Over at National Review, John Yoo and Robert Delahunty have some long-ish thoughts on the role of the vice president in counting electoral votes. Consistent with their views elsewhere, they argue that the vice president has some role, and a larger role than Congress. I don’t think that’s right for reasons I’ve laid out on Eastman’s views, and I won’t rehash some of those points here. But I want to focus on a few of the claims.

Their bottom line: “We believe that the best reading of the Constitution’s text, structure, and history, is to place disputes over the legitimacy of the electoral vote into the hands first of the states, then of the vice president, and then perhaps of the judiciary. But not Congress.”

First, it’s worth noting how vice president-centric the claim is. The Constitution says the “President of the Senate,” and that language is used a couple of times in the Yoo & Delahunty piece. But until the 25th Amendment, there was no procedure to replace the Vice President. The President of the Senate devolved to the President Pro Tempore. Or, the President Pro Tempore acts as President of the Senate when the Vice President is simply absent, as has happened in other instances of the counting of electoral votes. I’ve noted the strange inconsistency here: it’s odd to claim that the President of the Senate–sometimes, one single Senator–has the power to handle disputes over electoral votes, but the entire Congress does not.

Second, there’s some misuse, in my view, of the statements of Senator Charles Pinckney in 1800, prior to the Twelfth Amendment, and who, it’s worth noting, was promptly outvoted on the issue when the Senate immediately considered the topic. It’s true that Pinckney spoke at length that it was state legislatures, not Congress, that should resolve the disputes over electors. Yoo & Delahunty say that Pinckney is “substantially correct,” then go on to reject half of his argument–namely, “Pinckney seems to have assumed that all potential disputes over the electors and their votes could be decided internally within the states, leaving no place for federal review. Other Framers likely shared that assumption. But that assumption has proven to be incorrect.”

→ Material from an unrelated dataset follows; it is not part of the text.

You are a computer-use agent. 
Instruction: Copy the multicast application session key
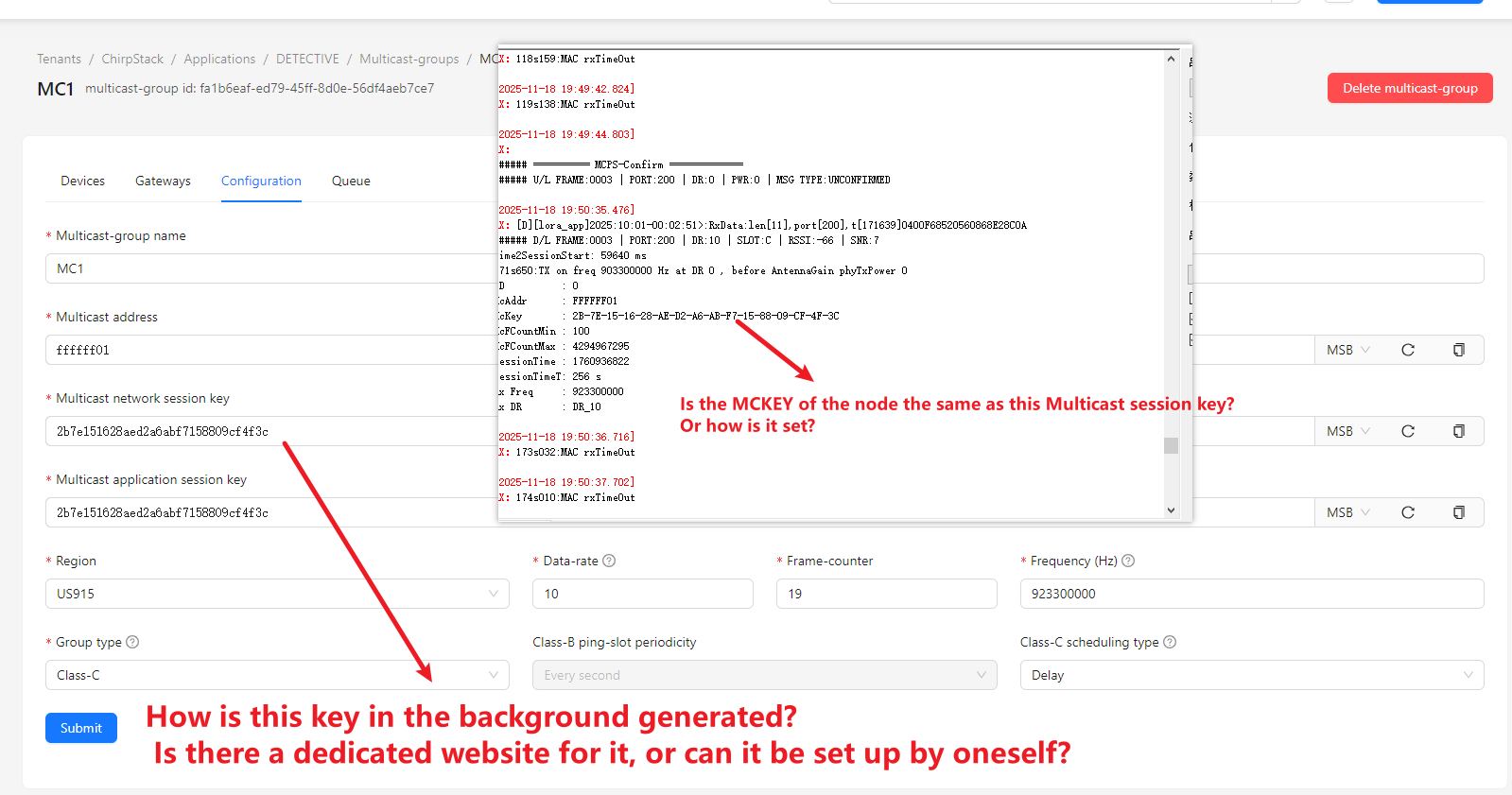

That’s not “substantially correct.” Pinckney left it to X not Y to resolve disputes. To say he’s right by saying “not Y” doesn’t say much, without also saying that X is right. For, I assume, Pinckney would recoil even more at the concept of the vice president usurping the role of the state legislature.

But it also misses a lot of what Pinckney has to say in his March 28, 1800 speech .”Congress have no power to interfere except in the manner I shall hereafter detail,” he opens. That is, there are powers of Congress here. He notes the propriety of the Act of 1792 on the topic, for instance.

Elsewhere, he notes, the Constitution gives “to Congress no interference in or control over the election of President. It is made their duty to count the votes in a convention of both Houses, and for the President of the Senate to declare who has the majority of votes of the electors so transmitted.” Congress counts. The President of the Senate neither counts nor resolves disputes.

But another objection of Pinckney’s is that he just doesn’t want to answer the hard questions at the moment.

Elsewhere he states, “[S]uppose a State Legislature should so far forget its duty as not to pass the manner in which, within the proper time, electors of a President should be elected, and the people should, notwithstanding, assemble and elect under a different authority: would the votes of the electors, under these circumstances, be receivable? Or, suppose that two different sets of electors should insist that they were constitutionally elected, and that double returns should be transmitted, one certified by the Governor of the State, and the other not; which are to be received, and who is to have the power to decide to which the preference is to be given?

“On this subject I am to remark, that the Constitution supposes a mutual confidence to exist between the Federal and State Governments; that not only in its formation, but in the strict and honorable performance of their relative duties, there will be the greatest punctuality and exactness; that neglect, and particularly refusal, on the part of either must endanger the existence of both; and that until the case does actually arise it is extremely impolitic in either to suspect it, and particularly to adopt measures in anticipation, on suspicions unsupported by proofs, to meet situations that have never yet occurred, or probably never will . . . .”

Pinckney acknowledges that state dispute resolution mechanisms may not solve the problem, but he insists that the question should simply not be answered until a problem arises. That is, it would infringe on state autonomy to doubt them at this stage.

And, finally, given that majorities of both houses of Congress (despite Pinckney’s failed floor statements) agreed that it had the power to count votes and resolve disputes in 1800 (even if it couldn’t agree on the language of a bill), it seems strange to say that the subsequent enactment of the Twelfth Amendment a few years later disclaimed the very power members of Congress believed they already possessed. It’s for this crucial reason to separate the original public meaning of Article II with the original public meaning of the Twelfth Amendment. The latter is best read as ratifying the practices of Congress, including the scope of its practices (e.g., appointing tellers to tabulate the votes, a task not given to the President of the Senate) at the time.